Essas qualidades foram notadas de imediato e fizeram de “Duas Damas Bem Comportadas” uma obra-prima. Seria recebido pela crítica como um livro escrito com sagacidade e compaixão mordazes, além de ser uma agradável e afiada celebração da liberdade feminina – embora personagens masculinos se destaquem na história, o universo predominante é feminino. A ponto de torná-lo um marco na literatura do século XX. Segundo a crítica, as personagens  centrais são mulheres que lembram em suas atitudes os delírios narcotizados de William Burroughs (1914-1997), autor do clássico da contracultura “Almoço Nu”. Ou seja, trata-se de figuras singulares que não escondem a falta de força de vontade, que expressam apenas necessidades terríveis e frustrações cômicas ou dolorosas, enquanto vagam por casas cheias de lixo e amizades estúpidas.

--------

### Objetivo do exercício
Como fica o trecho apresentado, entre "Essas qualidades foram" e "e amizades estúpidas.", inclusive, se você trocar "sagacidade" por "perspicácia"?

(Dados de localização por coordenadas de pixel)
--------

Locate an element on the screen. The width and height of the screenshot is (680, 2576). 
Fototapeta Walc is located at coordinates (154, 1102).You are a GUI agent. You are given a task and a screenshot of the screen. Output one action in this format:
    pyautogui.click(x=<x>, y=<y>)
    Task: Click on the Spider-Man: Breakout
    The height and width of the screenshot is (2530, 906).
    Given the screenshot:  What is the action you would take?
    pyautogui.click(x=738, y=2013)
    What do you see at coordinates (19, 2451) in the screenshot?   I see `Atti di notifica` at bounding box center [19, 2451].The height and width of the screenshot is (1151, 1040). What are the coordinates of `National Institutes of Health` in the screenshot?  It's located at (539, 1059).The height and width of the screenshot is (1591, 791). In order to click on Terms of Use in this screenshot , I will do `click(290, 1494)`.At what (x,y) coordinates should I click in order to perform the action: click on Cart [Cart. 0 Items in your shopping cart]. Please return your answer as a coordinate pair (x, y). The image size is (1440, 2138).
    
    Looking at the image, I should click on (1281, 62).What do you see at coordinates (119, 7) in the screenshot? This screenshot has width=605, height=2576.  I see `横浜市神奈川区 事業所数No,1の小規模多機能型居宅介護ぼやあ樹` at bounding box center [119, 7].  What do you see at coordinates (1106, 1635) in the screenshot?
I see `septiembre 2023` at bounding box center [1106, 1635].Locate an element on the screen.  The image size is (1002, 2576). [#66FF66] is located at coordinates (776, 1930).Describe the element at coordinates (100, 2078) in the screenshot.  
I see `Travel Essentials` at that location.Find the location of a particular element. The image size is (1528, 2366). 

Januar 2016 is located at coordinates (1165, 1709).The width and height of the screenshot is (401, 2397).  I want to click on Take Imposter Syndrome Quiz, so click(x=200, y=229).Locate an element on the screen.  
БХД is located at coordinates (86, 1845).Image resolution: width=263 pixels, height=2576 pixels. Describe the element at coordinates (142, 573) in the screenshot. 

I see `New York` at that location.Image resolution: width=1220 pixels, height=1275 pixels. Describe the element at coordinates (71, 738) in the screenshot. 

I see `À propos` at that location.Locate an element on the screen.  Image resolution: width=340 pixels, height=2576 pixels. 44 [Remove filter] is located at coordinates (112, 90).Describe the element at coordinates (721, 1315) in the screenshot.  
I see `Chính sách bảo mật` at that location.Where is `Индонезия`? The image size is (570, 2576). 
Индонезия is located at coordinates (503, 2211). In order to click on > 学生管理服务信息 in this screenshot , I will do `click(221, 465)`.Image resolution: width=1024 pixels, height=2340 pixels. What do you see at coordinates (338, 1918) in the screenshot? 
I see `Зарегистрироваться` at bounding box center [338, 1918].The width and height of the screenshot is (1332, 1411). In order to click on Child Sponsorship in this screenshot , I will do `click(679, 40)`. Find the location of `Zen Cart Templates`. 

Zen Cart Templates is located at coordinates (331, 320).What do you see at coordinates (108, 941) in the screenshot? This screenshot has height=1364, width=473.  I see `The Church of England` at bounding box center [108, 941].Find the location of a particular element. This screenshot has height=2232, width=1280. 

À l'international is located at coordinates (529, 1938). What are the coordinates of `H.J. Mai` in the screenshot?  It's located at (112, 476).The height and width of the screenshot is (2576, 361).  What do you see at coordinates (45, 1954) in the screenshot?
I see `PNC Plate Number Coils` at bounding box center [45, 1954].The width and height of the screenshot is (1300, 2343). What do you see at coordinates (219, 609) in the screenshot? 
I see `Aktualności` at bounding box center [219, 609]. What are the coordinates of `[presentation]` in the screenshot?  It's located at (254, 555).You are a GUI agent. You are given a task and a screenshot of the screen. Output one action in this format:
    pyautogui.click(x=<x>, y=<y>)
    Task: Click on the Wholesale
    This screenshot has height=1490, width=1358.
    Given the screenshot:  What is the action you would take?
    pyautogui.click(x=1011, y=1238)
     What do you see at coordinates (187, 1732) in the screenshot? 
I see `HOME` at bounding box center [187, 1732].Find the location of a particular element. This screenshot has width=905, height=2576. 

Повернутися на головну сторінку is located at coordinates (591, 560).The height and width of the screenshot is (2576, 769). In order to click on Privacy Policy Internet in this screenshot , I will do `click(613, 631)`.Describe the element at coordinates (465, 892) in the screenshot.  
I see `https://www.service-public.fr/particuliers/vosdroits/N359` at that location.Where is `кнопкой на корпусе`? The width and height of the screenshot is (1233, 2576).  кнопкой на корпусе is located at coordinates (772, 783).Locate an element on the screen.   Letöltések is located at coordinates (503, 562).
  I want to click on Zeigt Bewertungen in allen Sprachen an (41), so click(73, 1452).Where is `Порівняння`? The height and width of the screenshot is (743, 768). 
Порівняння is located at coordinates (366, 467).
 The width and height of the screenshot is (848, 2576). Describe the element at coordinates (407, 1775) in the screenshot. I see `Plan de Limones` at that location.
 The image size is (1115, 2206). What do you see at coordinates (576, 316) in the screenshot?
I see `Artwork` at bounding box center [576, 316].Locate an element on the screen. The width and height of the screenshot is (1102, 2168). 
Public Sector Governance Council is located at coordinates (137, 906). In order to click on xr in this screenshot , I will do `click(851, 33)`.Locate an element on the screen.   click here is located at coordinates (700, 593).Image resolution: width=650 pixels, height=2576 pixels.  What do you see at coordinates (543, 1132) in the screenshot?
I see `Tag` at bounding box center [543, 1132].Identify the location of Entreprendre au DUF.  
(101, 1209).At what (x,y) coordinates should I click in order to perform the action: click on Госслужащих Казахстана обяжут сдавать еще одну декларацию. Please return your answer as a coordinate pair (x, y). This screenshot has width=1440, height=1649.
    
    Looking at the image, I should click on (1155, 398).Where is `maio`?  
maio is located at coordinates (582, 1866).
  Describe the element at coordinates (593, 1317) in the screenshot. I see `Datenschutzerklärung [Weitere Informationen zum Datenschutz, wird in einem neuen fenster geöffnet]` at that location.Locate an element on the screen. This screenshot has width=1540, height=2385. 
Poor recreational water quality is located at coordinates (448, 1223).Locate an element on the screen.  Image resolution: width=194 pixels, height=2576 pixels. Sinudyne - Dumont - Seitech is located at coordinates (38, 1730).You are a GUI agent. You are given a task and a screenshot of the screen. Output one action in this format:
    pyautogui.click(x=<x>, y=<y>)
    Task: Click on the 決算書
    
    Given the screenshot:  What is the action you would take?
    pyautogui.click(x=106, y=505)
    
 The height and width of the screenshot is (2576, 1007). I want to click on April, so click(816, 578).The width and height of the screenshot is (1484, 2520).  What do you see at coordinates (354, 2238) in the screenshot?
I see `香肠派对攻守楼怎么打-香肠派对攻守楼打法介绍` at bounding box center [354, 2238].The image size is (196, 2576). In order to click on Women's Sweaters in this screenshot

--------

### Resposta
Essas qualidades foram notadas de imediato e fizeram de “Duas Damas Bem Comportadas” uma obra-prima. Seria recebido pela crítica como um livro escrito com perspicácia e compaixão mordazes, além de ser uma agradável e afiada celebração da liberdade feminina – embora personagens masculinos se destaquem na história, o universo predominante é feminino. A ponto de torná-lo um marco na literatura do século XX. Segundo a crítica, as personagens  centrais são mulheres que lembram em suas atitudes os delírios narcotizados de William Burroughs (1914-1997), autor do clássico da contracultura “Almoço Nu”. Ou seja, trata-se de figuras singulares que não escondem a falta de força de vontade, que expressam apenas necessidades terríveis e frustrações cômicas ou dolorosas, enquanto vagam por casas cheias de lixo e amizades estúpidas.